### Short problem 1:
Answer these questions about the forum thread below:
(a) Which version of Solr does the poster asking about mergeFactor use?
(b) How large, at most, does that poster say the stored fields are?
(c) What is the lowest value the reply says mergeFactor can be set to?

### Supplied text:
────────

Re: optimize and mergeFactor

2011-02-16 Thread Markus Jelsma
 In my own Solr 1.4, I am pretty sure that running an index optimize does
 give me significant better performance. Perhaps because I use some
 largeish (not huge, maybe as large as 200k) stored fields.

200.000 stored fields? I asume that number includes your number of documents? 
Sounds crazy =)

 
 So I'm interested in always keeping my index optimized.
 
 Am I right that if I set mergeFactor to '1', essentially my index will
 always be optimized after every commit, and actually running 'optimize'
 will be redundant?

You can set mergeFactor to 2, not lower. 

 
 What are the possible negative repurcussions of setting mergeFactor to
 1? Is this a really bad idea?  If not 1, what about some other
 lower-than-usually-recommended value like 2 or 3?  Anyone done this?
 I imagine it will slow down my commits, but if the alternative is
 running optimize a lot anyway I wonder at what point I get 'break
 even' (if I optimize after every single commit, clearly might as well
 just set the mergeFactor low, right? But if I optimize after every X
 documents or Y commits don't know what X/Y are break-even).

────────

### Source material:

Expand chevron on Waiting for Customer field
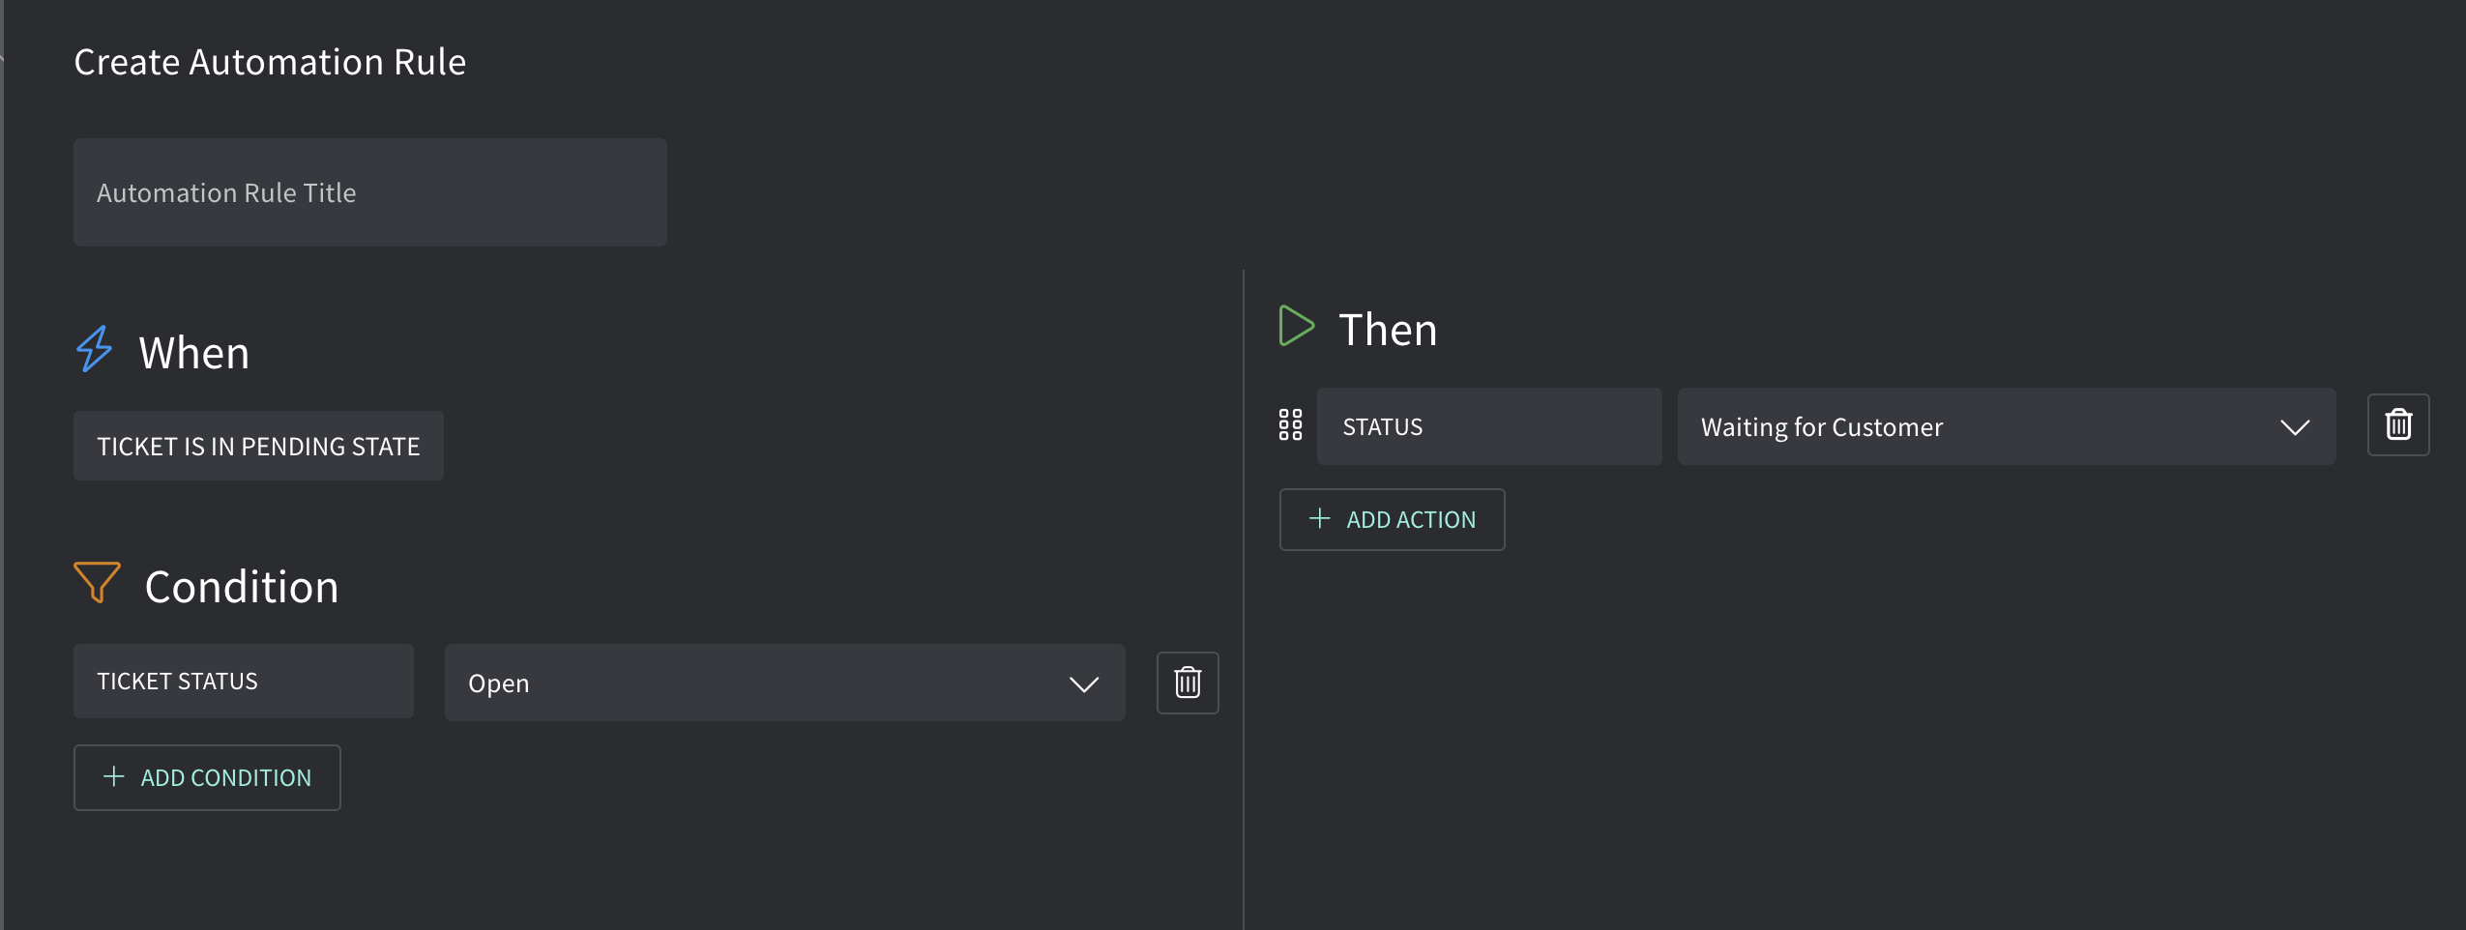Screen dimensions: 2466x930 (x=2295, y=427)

────────

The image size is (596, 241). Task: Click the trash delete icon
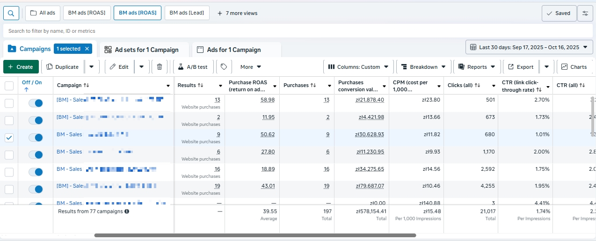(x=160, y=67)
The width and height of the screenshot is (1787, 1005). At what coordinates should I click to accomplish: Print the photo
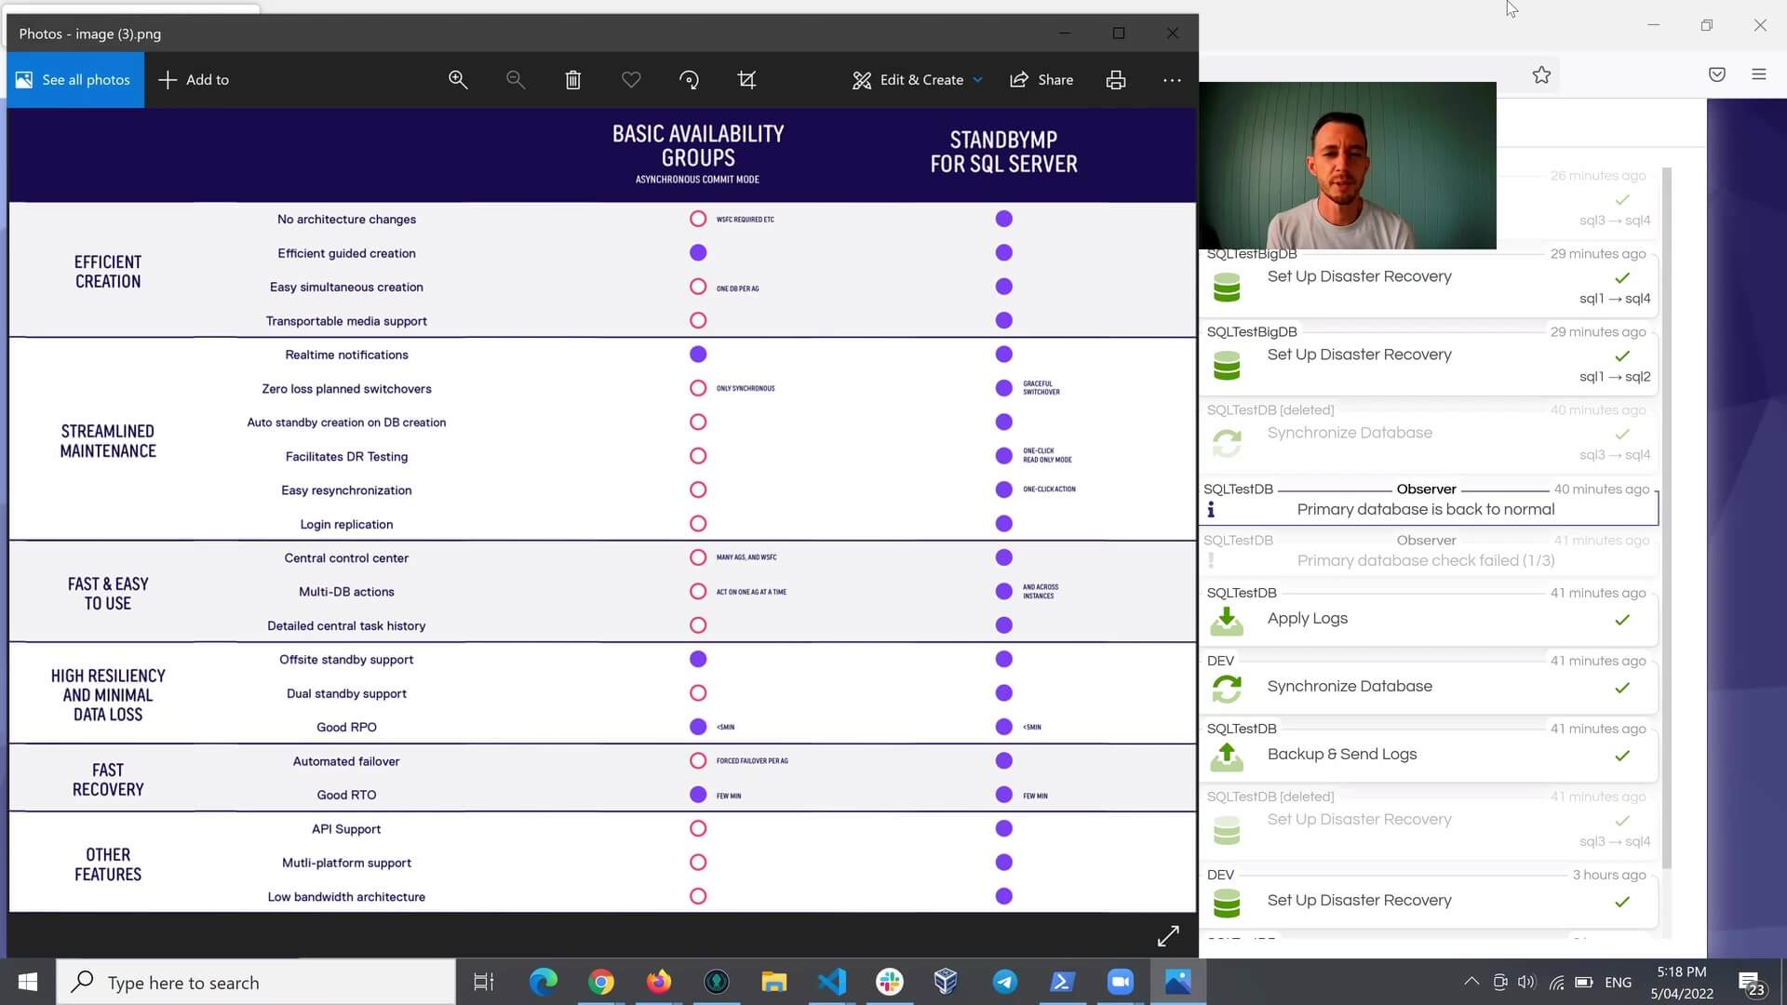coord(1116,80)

────────

### Short problem 2:
Please extract every line of the records above that contains the word "height". Case counts.

### Exercise answer 1:
(a) Solr 1.4
(b) Maybe as large as 200k
(c) 2

### Exercise answer 2:
The width and height of the screenshot is (1787, 1005). At what coordinates should I click to accomplish: Print the photo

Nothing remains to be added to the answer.